@AlekStorm's answer is pretty good, but I'd say that in practice there are at least two ways linguists decide which form is underlying.
1) If you take two allophones, say (using relatively broad transcription) [t] and [ɾ]. You could, rather tediously, list all the contexts where [t] shows up, and all the contexts where [ɾ] shows up. Then, you can so some set operations. Call T the set where [t] shows up and D the context where [ɾ] shows up. It should be the case that T-D is a relatively small set of contexts, and D-T should be empty. In this case, [ɾ] has a restricted distribution, so the features of [t] could be considered underlying. This is similar to the elegance of description from @AlekStom's answer. Of course, in practice it will happen that neither A-B nor B-A is empty, and then everything gets more complicated.
2) You can check to see if one allophone "behaves" as if it were the other. As with [t] and [ɾ], the diagnostic would be
- Does [t] ever behave as if it were a voiced, lenis segment?
- Does [ɾ] ever behave as if it were a voiceless segment?
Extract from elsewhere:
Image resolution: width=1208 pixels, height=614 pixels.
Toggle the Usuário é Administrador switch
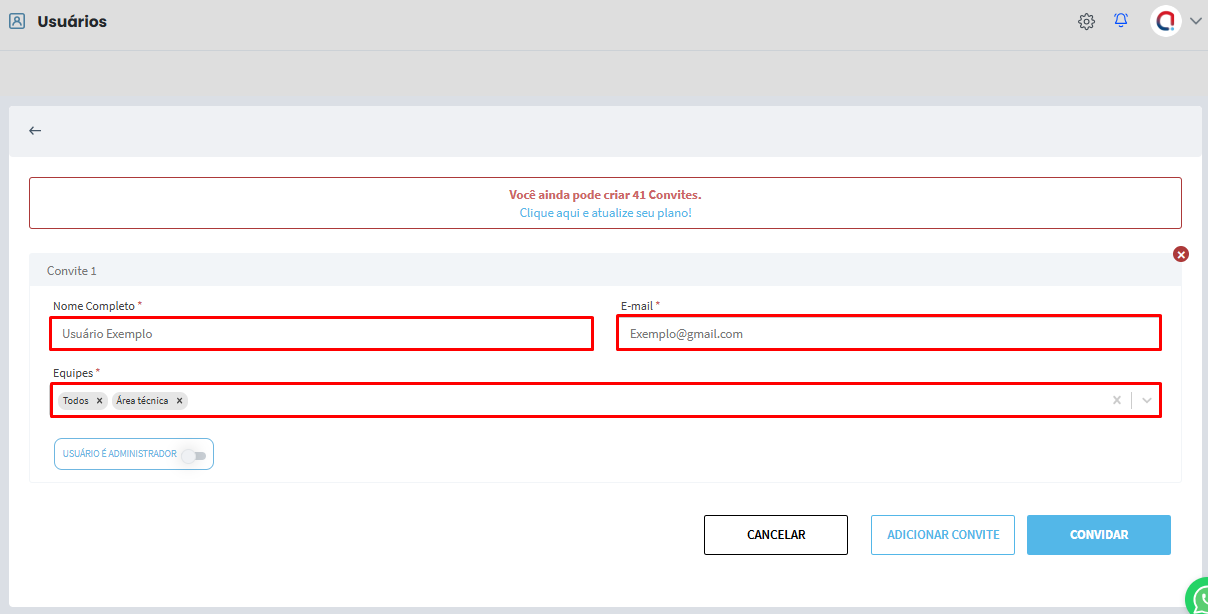pos(194,455)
In fact, in many dialects [ɾ] does frequently behave as a voiceless segment, triggering changes in quality of its preceding vowel. For example, in Canadian English and some other dialects, there is the following distinction between write and ride.
When adding on the morpheme -er, the /t/ in writer is flapped.
This case has the additional complication that both the [d] and the [t] are neutralized to [ɾ]. However, you could still argue that the vowel difference between [aɪ] and [ʌi] is triggered by voicelessness, so that the underlying form of the [ɾ] in writer is behaving as a voiceless segment.
But, like I said, heuristics like these are not applicable to all analyses, and there are certainly underlying forms which have been posited on flimsy evidence. And thank god, because that means that linguists' work is not done!